Which is what has happened to the Abbott government. It’s really bloody happened. They spent so much time reading Nick Cater and Bolt and Planet that they actually started to believe this stuff. Now that it has started to come apart completely, very public panic has ensued. Since their whole ideology is composed of magical thinking, the solutions are simply drawn from the same source. The more magical the thinking, the more it regresses to deep psychic fears. Thus the response to the accumulated failure of a year and a half of trying to impose an erratic and disorganised program that no one voted for is … to dump the woman.

The attack on Credlin, in my opinion, has nothing to do with what she may or may not have done. She’s most likely the last sane person there. But it’s a sacrifice to the gods, led by Rupert, a misogynist of the old school whose one elevated woman — Rebekah Brooks — was the one employee who never said no to him. On matters of business. Everywhere you look, the Right are turning into the Romanovs, locked in the palace hoping for a Rasputin who can stop the bleeding-out. Maybe Mark Simkin will help! Chris Kenny can fix this! To what question from hell could Chris Kenny possibly be the answer? Wow. This has all crowded out the everyday crazy of the Right. Bits that would normally be good for two days — such as Paul Sheehan’s call to have a dog put on the coat of arms — are barely getting any attention.

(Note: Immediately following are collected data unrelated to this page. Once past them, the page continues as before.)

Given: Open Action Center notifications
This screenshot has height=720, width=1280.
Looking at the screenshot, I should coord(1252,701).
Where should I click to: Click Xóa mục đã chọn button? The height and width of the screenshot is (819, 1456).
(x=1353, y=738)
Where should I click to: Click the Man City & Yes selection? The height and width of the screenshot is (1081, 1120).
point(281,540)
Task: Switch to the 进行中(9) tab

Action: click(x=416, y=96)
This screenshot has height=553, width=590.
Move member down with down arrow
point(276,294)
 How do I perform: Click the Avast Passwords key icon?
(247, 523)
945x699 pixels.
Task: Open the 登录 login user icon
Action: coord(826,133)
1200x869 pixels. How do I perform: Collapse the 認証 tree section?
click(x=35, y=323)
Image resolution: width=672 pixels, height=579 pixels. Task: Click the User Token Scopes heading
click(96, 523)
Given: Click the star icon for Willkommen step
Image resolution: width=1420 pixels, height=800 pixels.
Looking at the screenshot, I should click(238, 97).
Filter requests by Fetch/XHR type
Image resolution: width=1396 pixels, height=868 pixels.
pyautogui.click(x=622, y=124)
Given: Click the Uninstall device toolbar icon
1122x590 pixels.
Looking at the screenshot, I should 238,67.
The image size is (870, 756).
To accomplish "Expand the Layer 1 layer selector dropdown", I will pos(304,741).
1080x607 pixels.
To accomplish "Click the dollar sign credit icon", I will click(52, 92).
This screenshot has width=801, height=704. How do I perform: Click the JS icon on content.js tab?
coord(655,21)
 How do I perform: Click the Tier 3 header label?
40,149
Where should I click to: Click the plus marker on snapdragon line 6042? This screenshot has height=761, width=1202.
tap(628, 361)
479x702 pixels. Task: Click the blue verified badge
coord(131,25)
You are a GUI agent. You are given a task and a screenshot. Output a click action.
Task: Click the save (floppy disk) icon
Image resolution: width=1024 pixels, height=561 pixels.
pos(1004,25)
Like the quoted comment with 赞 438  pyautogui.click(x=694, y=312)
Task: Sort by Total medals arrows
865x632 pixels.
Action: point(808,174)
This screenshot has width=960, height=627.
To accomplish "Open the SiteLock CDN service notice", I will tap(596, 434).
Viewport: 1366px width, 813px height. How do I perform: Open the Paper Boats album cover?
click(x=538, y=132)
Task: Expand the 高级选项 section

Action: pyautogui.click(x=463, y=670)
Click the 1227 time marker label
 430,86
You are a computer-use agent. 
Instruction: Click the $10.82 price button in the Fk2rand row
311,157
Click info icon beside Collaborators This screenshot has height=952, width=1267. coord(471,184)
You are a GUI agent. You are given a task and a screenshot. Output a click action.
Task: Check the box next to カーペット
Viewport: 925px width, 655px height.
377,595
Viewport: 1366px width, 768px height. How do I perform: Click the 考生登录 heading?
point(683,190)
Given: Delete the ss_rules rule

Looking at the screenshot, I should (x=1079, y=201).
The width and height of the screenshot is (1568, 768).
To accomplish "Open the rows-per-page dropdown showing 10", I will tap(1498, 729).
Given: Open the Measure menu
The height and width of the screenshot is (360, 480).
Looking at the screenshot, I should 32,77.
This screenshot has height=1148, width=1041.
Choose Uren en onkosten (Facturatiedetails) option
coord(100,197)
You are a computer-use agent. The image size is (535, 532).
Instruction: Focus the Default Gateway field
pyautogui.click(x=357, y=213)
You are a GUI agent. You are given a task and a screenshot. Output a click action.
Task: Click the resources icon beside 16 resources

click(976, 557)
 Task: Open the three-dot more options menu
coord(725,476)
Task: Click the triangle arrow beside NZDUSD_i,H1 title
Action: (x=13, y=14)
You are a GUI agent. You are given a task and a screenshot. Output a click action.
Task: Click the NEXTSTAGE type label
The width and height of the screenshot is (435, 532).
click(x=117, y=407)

What makes this so dangerous — perhaps terminal — for Abbott is that this latest humiliation is both self-maintaining and utterly autonomous. The ridicule is coming from within and going outwards. Sir Prince Philip will still be as funny in a year as it is now. Age shall not weary it, nor the years condemn. Every time we see Abbott now, we shall be reminded of him. Better still, worse for him, is that such a level of abasement makes the removal of him an act with a different character, to that of Rudd or Gillard. Those were seen by the public as ruthless removals of leaders who were unpopular with some people inside and outside the party. Abbott’s execution will be seen as the removal of a man who was essentially an impersonator, someone who was not at all what we thought he was. By knighting Prince Philip, Abbott may have made his finest service to the Liberal Party — he has created a situation where they would look better, rather than worse, by sacking him. For many, it would be their first competent and decisive act since the 2013 election. Labor may be rejoicing at all this. But it may well be the moment it all turns on them.

 

*Baronets are styled with (surname) of (place), unlike Lords, who have no surname — and thus sign their letters to The Spectator rebutting the libel that Hitler was merely a house painter etc, “Devonshire”, “Elpus”, etc. My favourite Australian baronetcy is that of “Clarke of Rupertswood”, which should be held by one Rupert Clarke. But he refuses to claim the title and become Sir Rupert Clarke, 4th Baronet of Clarke of Rupertswood. Why? Because you’d need a fold-out business card? Selfish. Step up, Rupert, we say! This is the new Australia! Play your part!

**Philip has no surname, as he is a peer. He took the surname Mountbatten in 1948, while renouncing his Greek and Danish titles. His birth surname is Schleswig-Holstein-Sonderburg-Glucksburg. Knight of Australia.

***Calypso musicians of the post-war era favoured honorifics, though Tony Abbott’s role in this is not known. Lord Kitchener, Lord Intruder, Lord Beginner, the Duke of Iron are some of the most celebrated.

****Diana “Bubbles” Fisher to you, Australian expert on royal etiquette, and coincidentally at one time a BOAC air-hostess on Caribbean routes at the time of calypso’s greatest triumphs.